/---

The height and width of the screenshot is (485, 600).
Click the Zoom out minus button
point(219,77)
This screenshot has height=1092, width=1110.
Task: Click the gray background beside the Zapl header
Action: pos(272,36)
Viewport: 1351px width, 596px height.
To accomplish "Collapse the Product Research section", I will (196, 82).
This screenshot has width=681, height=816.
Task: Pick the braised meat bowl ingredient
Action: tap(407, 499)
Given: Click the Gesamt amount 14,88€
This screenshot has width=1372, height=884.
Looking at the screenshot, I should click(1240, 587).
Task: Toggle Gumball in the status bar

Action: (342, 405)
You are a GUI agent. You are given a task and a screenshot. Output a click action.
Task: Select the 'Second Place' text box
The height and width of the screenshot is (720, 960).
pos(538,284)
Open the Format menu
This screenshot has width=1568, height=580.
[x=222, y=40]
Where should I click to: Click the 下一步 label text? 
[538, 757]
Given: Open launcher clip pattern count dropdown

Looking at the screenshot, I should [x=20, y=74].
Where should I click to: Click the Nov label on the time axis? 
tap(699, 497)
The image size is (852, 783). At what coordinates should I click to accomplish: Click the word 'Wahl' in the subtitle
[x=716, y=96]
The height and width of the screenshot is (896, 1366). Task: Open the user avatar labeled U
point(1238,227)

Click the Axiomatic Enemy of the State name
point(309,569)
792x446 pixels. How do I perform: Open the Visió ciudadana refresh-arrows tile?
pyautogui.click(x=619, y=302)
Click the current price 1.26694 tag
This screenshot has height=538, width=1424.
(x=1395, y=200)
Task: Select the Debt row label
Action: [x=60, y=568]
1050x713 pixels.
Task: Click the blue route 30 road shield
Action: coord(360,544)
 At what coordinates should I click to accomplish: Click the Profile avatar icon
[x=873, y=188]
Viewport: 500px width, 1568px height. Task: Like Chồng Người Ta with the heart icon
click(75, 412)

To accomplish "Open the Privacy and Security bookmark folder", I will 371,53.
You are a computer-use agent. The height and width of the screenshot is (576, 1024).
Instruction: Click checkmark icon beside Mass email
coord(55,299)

\---

> **Direction**: How many lines in the records above contain the string "Viewport", counting only matches with the same capitalization? Reply with the number alone.

> **Result of the task**: 2